TRY IT. In the records below, find the line that contains "Where should I click to: Click the 233.33" and the line that contains "Task: Close the Manage Permissions dialog". Set down exactly those lines and every line between them, and nothing more.

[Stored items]
%%
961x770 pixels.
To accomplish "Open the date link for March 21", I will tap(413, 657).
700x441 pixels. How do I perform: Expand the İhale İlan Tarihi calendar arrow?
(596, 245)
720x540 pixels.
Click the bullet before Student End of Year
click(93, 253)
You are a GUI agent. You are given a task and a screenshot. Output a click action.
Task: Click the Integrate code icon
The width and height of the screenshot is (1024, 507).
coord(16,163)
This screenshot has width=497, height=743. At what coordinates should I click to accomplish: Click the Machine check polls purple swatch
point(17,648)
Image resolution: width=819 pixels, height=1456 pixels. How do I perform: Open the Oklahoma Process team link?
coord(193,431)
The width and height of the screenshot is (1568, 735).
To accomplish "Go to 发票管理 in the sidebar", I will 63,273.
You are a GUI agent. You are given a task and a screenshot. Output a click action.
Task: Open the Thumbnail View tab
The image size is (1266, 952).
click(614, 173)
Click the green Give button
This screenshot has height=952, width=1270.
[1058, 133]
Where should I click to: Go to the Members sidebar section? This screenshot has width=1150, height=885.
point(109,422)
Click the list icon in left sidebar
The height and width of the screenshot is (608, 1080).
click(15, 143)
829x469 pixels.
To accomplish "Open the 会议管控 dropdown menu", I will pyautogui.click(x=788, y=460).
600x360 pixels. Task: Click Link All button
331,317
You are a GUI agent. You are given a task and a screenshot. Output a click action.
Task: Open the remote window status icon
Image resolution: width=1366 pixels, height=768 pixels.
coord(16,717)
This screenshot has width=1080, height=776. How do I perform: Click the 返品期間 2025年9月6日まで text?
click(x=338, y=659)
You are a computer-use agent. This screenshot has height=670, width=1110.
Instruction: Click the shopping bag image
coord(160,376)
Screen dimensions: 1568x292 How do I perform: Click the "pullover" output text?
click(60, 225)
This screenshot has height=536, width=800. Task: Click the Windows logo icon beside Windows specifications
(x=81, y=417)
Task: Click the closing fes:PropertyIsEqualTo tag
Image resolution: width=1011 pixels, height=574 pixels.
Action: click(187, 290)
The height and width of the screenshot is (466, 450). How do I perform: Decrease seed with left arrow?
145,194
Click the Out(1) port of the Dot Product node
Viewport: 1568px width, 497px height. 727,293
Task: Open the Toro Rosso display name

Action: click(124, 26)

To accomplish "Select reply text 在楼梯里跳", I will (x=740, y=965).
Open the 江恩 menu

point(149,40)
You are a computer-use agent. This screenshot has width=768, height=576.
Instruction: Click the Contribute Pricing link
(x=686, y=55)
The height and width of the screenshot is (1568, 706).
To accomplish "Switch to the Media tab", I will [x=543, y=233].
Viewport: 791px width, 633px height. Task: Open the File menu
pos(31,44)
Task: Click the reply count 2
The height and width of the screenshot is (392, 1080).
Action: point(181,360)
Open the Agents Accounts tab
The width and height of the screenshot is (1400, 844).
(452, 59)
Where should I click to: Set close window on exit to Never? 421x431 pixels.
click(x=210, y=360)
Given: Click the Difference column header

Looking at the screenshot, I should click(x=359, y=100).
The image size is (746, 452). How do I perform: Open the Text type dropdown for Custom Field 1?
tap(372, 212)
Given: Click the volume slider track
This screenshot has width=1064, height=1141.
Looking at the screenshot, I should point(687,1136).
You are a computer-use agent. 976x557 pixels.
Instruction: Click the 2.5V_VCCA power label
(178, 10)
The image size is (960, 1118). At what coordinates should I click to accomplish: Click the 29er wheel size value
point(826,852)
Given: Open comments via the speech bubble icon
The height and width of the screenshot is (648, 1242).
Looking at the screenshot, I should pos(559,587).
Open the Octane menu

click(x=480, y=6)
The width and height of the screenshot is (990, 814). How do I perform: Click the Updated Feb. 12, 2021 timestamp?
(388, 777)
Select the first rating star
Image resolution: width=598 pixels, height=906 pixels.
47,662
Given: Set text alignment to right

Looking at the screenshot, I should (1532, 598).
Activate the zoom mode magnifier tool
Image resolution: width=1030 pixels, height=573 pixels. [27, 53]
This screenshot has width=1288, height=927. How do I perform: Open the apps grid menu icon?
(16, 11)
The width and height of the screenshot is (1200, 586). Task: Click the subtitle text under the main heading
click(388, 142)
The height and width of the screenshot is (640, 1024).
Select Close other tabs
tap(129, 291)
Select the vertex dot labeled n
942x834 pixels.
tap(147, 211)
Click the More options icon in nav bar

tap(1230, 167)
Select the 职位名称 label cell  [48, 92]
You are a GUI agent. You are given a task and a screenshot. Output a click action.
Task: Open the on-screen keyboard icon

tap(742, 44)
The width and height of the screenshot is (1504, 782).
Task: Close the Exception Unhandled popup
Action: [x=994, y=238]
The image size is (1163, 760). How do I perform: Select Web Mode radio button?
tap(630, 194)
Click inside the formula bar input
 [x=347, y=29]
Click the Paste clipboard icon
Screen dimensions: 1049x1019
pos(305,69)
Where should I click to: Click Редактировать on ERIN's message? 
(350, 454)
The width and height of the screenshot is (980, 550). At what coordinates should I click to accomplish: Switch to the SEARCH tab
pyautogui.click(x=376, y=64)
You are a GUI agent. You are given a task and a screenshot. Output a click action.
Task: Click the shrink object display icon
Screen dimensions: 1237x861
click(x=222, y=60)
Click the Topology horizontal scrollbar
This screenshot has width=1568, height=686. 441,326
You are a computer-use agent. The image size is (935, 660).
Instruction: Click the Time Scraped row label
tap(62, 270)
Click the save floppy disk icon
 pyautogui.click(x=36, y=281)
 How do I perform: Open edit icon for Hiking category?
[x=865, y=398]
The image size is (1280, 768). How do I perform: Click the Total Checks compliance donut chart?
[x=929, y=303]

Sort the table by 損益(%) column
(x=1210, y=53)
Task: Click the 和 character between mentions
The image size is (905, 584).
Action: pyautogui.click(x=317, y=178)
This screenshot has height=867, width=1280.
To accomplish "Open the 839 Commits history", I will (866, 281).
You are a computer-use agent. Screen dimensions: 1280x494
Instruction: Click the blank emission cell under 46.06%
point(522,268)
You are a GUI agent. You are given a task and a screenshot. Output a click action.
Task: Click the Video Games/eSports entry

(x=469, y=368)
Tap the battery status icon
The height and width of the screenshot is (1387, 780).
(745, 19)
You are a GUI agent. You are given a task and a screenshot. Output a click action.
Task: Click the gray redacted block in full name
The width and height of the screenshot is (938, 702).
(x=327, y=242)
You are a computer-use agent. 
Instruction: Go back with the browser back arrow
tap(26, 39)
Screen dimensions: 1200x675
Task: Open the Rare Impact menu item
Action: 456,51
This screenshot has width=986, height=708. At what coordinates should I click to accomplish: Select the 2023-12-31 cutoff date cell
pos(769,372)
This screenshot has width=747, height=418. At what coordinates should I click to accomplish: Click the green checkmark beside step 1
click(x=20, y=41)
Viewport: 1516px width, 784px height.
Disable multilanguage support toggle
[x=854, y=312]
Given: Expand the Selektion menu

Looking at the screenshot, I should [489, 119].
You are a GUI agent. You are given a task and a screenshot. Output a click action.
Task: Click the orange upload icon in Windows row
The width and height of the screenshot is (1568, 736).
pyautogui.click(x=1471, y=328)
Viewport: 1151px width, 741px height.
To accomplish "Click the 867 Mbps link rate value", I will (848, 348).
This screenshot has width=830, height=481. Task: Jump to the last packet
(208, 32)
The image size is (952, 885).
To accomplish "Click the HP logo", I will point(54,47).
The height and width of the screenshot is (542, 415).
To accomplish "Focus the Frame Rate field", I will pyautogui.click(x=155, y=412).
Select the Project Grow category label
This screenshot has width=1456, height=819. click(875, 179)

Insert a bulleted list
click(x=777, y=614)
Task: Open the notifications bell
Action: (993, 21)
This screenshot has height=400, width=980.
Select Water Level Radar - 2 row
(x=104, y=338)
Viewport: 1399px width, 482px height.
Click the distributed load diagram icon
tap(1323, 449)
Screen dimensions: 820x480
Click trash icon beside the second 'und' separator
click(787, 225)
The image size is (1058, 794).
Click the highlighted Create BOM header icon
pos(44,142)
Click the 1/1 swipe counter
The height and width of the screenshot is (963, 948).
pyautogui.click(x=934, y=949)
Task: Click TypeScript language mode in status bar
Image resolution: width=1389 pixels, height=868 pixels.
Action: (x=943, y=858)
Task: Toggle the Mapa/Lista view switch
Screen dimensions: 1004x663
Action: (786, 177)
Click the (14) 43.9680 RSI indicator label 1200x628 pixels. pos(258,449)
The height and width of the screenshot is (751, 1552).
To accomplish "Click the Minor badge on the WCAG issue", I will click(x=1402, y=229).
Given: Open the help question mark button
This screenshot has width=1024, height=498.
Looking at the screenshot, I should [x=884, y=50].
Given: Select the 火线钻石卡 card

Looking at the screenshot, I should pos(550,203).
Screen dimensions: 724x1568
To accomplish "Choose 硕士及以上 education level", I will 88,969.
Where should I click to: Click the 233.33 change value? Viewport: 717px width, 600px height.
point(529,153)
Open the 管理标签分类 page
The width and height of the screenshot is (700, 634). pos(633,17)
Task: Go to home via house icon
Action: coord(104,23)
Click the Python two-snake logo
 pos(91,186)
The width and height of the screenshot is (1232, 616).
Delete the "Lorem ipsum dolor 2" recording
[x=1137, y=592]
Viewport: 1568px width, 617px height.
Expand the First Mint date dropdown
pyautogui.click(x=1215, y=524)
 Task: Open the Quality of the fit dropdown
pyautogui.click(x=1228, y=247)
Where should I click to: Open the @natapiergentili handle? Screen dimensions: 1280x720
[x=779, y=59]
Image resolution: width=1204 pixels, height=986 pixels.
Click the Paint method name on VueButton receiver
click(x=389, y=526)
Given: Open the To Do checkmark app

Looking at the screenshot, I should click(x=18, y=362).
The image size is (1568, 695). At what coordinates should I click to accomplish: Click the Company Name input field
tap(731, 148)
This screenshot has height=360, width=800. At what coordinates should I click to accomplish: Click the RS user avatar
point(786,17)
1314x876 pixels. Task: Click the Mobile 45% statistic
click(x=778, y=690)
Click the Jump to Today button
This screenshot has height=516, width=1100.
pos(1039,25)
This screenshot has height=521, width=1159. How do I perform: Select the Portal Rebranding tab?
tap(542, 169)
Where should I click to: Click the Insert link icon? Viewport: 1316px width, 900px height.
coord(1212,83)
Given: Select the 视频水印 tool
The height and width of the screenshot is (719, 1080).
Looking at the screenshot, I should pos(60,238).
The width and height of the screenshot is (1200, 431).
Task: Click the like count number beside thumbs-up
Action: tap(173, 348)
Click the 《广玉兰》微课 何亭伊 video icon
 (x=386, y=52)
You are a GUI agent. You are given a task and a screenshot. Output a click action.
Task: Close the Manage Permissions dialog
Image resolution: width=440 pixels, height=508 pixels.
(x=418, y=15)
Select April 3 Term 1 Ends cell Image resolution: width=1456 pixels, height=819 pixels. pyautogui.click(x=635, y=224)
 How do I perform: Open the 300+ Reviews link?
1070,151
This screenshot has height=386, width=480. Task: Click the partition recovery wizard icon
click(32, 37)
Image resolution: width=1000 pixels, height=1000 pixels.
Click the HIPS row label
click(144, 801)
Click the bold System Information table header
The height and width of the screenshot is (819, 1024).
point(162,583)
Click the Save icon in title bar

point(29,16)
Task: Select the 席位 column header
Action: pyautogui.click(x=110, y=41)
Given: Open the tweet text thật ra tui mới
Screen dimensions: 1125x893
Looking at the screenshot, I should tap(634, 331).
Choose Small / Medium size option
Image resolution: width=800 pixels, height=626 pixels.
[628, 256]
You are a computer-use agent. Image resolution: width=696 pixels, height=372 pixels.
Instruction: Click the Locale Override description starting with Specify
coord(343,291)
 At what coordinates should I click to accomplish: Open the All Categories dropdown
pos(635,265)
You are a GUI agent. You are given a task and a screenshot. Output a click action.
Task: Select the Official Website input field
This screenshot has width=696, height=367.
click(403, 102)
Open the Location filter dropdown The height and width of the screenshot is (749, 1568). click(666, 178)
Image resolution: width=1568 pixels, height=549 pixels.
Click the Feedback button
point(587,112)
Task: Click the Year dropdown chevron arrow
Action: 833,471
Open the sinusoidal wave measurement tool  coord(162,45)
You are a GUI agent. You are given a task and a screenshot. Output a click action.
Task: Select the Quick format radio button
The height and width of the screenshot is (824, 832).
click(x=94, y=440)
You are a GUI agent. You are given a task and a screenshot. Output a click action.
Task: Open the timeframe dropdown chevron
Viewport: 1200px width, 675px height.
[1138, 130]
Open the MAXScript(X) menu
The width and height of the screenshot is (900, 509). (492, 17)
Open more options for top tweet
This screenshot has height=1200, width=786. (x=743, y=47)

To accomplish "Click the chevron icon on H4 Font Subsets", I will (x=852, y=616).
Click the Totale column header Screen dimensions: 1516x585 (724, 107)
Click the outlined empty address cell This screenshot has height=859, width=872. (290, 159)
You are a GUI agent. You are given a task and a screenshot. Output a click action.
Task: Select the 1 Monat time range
%%
SOLUTION FOR THIS TASK.
Where should I click to: Click the 233.33 change value? Viewport: 717px width, 600px height.
point(529,153)
Open the 管理标签分类 page
The width and height of the screenshot is (700, 634). pos(633,17)
Task: Go to home via house icon
Action: coord(104,23)
Click the Python two-snake logo
 pos(91,186)
The width and height of the screenshot is (1232, 616).
Delete the "Lorem ipsum dolor 2" recording
[x=1137, y=592]
Viewport: 1568px width, 617px height.
Expand the First Mint date dropdown
pyautogui.click(x=1215, y=524)
 Task: Open the Quality of the fit dropdown
pyautogui.click(x=1228, y=247)
Where should I click to: Open the @natapiergentili handle? Screen dimensions: 1280x720
[x=779, y=59]
Image resolution: width=1204 pixels, height=986 pixels.
Click the Paint method name on VueButton receiver
click(x=389, y=526)
Given: Open the To Do checkmark app

Looking at the screenshot, I should click(x=18, y=362).
The image size is (1568, 695). At what coordinates should I click to accomplish: Click the Company Name input field
tap(731, 148)
This screenshot has height=360, width=800. At what coordinates should I click to accomplish: Click the RS user avatar
point(786,17)
1314x876 pixels. Task: Click the Mobile 45% statistic
click(x=778, y=690)
Click the Jump to Today button
This screenshot has height=516, width=1100.
pos(1039,25)
This screenshot has height=521, width=1159. How do I perform: Select the Portal Rebranding tab?
tap(542, 169)
Where should I click to: Click the Insert link icon? Viewport: 1316px width, 900px height.
coord(1212,83)
Given: Select the 视频水印 tool
The height and width of the screenshot is (719, 1080).
Looking at the screenshot, I should pos(60,238).
The width and height of the screenshot is (1200, 431).
Task: Click the like count number beside thumbs-up
Action: tap(173, 348)
Click the 《广玉兰》微课 何亭伊 video icon
 (x=386, y=52)
You are a GUI agent. You are given a task and a screenshot. Output a click action.
Task: Close the Manage Permissions dialog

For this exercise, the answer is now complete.